◆ **OBJECTIVE**: Print the listing below line for line, leaving nothing out and changing nothing.
++++ GIVEN DATA ++++
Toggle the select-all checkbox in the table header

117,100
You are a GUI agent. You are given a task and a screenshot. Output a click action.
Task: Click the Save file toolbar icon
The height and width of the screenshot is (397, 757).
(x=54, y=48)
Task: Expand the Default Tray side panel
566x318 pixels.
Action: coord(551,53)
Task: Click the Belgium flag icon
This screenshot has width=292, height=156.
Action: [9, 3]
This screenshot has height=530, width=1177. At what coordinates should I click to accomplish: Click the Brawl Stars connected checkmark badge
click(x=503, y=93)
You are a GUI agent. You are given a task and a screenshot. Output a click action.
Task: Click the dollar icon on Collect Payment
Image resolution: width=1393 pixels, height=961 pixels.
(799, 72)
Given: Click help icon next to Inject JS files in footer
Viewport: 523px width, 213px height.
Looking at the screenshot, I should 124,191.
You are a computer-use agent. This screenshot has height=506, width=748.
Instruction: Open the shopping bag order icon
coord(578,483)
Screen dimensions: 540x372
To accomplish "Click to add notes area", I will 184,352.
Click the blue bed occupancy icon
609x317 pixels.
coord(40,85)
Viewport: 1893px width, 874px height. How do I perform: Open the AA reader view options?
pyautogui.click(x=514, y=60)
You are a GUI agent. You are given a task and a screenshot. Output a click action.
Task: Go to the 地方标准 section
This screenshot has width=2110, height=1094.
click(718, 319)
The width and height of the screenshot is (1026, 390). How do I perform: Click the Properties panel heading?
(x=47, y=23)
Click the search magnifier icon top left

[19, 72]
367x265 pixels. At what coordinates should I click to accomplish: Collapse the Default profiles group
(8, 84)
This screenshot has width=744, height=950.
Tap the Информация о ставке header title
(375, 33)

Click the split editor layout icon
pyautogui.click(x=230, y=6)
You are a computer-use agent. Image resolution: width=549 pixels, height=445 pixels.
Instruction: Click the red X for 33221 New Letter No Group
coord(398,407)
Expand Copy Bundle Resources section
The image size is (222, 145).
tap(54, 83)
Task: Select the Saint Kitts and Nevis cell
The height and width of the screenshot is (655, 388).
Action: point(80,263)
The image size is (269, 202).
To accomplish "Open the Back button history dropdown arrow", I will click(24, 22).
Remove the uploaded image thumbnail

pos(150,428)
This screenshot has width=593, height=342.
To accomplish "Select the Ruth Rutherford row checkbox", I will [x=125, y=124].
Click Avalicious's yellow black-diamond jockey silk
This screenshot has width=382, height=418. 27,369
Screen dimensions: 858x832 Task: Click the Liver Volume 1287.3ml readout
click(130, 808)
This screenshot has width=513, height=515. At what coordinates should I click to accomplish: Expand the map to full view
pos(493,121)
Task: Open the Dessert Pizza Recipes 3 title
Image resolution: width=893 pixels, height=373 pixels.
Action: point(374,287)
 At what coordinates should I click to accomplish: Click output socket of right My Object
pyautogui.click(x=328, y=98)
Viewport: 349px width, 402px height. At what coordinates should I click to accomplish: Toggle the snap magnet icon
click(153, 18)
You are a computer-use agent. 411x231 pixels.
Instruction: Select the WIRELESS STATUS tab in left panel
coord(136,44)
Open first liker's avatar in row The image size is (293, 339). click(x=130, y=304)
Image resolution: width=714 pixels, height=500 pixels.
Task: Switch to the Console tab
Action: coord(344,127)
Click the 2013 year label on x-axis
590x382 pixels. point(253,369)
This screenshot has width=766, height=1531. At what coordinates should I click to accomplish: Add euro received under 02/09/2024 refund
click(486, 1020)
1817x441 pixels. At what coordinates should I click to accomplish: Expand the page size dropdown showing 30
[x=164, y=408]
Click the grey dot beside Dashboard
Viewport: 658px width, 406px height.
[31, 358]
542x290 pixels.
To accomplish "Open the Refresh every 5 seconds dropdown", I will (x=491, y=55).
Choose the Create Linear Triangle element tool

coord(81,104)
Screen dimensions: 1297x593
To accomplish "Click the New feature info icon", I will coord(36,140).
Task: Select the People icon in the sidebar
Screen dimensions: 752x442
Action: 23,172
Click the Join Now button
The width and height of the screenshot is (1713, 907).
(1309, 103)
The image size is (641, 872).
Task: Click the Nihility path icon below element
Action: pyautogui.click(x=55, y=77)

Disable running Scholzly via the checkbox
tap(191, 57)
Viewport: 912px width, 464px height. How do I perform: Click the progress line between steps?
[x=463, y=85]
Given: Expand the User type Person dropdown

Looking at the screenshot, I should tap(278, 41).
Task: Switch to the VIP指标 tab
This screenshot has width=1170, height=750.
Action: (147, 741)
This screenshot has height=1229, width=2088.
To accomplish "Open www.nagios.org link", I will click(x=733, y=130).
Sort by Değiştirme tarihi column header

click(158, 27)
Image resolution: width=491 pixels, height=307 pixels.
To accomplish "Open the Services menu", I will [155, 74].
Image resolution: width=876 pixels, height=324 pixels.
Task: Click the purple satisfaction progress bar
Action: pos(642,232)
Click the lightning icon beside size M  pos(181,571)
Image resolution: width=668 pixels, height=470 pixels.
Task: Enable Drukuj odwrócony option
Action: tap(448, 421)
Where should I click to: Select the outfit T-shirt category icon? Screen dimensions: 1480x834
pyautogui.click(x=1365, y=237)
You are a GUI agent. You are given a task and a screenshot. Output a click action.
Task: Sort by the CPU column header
++++
◆ **SOLUTION**:
Toggle the select-all checkbox in the table header

117,100
You are a GUI agent. You are given a task and a screenshot. Output a click action.
Task: Click the Save file toolbar icon
The height and width of the screenshot is (397, 757).
(x=54, y=48)
Task: Expand the Default Tray side panel
566x318 pixels.
Action: coord(551,53)
Task: Click the Belgium flag icon
This screenshot has width=292, height=156.
Action: [9, 3]
This screenshot has height=530, width=1177. At what coordinates should I click to accomplish: Click the Brawl Stars connected checkmark badge
click(x=503, y=93)
You are a GUI agent. You are given a task and a screenshot. Output a click action.
Task: Click the dollar icon on Collect Payment
Image resolution: width=1393 pixels, height=961 pixels.
(799, 72)
Given: Click help icon next to Inject JS files in footer
Viewport: 523px width, 213px height.
Looking at the screenshot, I should 124,191.
You are a computer-use agent. This screenshot has height=506, width=748.
Instruction: Open the shopping bag order icon
coord(578,483)
Screen dimensions: 540x372
To accomplish "Click to add notes area", I will 184,352.
Click the blue bed occupancy icon
609x317 pixels.
coord(40,85)
Viewport: 1893px width, 874px height. How do I perform: Open the AA reader view options?
pyautogui.click(x=514, y=60)
You are a GUI agent. You are given a task and a screenshot. Output a click action.
Task: Go to the 地方标准 section
This screenshot has width=2110, height=1094.
click(718, 319)
The width and height of the screenshot is (1026, 390). How do I perform: Click the Properties panel heading?
(x=47, y=23)
Click the search magnifier icon top left

[19, 72]
367x265 pixels. At what coordinates should I click to accomplish: Collapse the Default profiles group
(8, 84)
This screenshot has width=744, height=950.
Tap the Информация о ставке header title
(375, 33)

Click the split editor layout icon
pyautogui.click(x=230, y=6)
You are a computer-use agent. Image resolution: width=549 pixels, height=445 pixels.
Instruction: Click the red X for 33221 New Letter No Group
coord(398,407)
Expand Copy Bundle Resources section
The image size is (222, 145).
tap(54, 83)
Task: Select the Saint Kitts and Nevis cell
The height and width of the screenshot is (655, 388).
Action: point(80,263)
The image size is (269, 202).
To accomplish "Open the Back button history dropdown arrow", I will click(24, 22).
Remove the uploaded image thumbnail

pos(150,428)
This screenshot has width=593, height=342.
To accomplish "Select the Ruth Rutherford row checkbox", I will [x=125, y=124].
Click Avalicious's yellow black-diamond jockey silk
This screenshot has width=382, height=418. 27,369
Screen dimensions: 858x832 Task: Click the Liver Volume 1287.3ml readout
click(130, 808)
This screenshot has width=513, height=515. At what coordinates should I click to accomplish: Expand the map to full view
pos(493,121)
Task: Open the Dessert Pizza Recipes 3 title
Image resolution: width=893 pixels, height=373 pixels.
Action: point(374,287)
 At what coordinates should I click to accomplish: Click output socket of right My Object
pyautogui.click(x=328, y=98)
Viewport: 349px width, 402px height. At what coordinates should I click to accomplish: Toggle the snap magnet icon
click(153, 18)
You are a computer-use agent. 411x231 pixels.
Instruction: Select the WIRELESS STATUS tab in left panel
coord(136,44)
Open first liker's avatar in row The image size is (293, 339). click(x=130, y=304)
Image resolution: width=714 pixels, height=500 pixels.
Task: Switch to the Console tab
Action: coord(344,127)
Click the 2013 year label on x-axis
590x382 pixels. point(253,369)
This screenshot has width=766, height=1531. At what coordinates should I click to accomplish: Add euro received under 02/09/2024 refund
click(486, 1020)
1817x441 pixels. At what coordinates should I click to accomplish: Expand the page size dropdown showing 30
[x=164, y=408]
Click the grey dot beside Dashboard
Viewport: 658px width, 406px height.
[31, 358]
542x290 pixels.
To accomplish "Open the Refresh every 5 seconds dropdown", I will (x=491, y=55).
Choose the Create Linear Triangle element tool

coord(81,104)
Screen dimensions: 1297x593
To accomplish "Click the New feature info icon", I will coord(36,140).
Task: Select the People icon in the sidebar
Screen dimensions: 752x442
Action: 23,172
Click the Join Now button
The width and height of the screenshot is (1713, 907).
(1309, 103)
The image size is (641, 872).
Task: Click the Nihility path icon below element
Action: pyautogui.click(x=55, y=77)

Disable running Scholzly via the checkbox
tap(191, 57)
Viewport: 912px width, 464px height. How do I perform: Click the progress line between steps?
[x=463, y=85]
Given: Expand the User type Person dropdown

Looking at the screenshot, I should tap(278, 41).
Task: Switch to the VIP指标 tab
This screenshot has width=1170, height=750.
Action: (147, 741)
This screenshot has height=1229, width=2088.
To accomplish "Open www.nagios.org link", I will click(x=733, y=130).
Sort by Değiştirme tarihi column header

click(158, 27)
Image resolution: width=491 pixels, height=307 pixels.
To accomplish "Open the Services menu", I will [155, 74].
Image resolution: width=876 pixels, height=324 pixels.
Task: Click the purple satisfaction progress bar
Action: pos(642,232)
Click the lightning icon beside size M  pos(181,571)
Image resolution: width=668 pixels, height=470 pixels.
Task: Enable Drukuj odwrócony option
Action: tap(448, 421)
Where should I click to: Select the outfit T-shirt category icon? Screen dimensions: 1480x834
pyautogui.click(x=1365, y=237)
You are a GUI agent. You are given a task and a screenshot. Output a click action.
Task: Sort by the CPU column header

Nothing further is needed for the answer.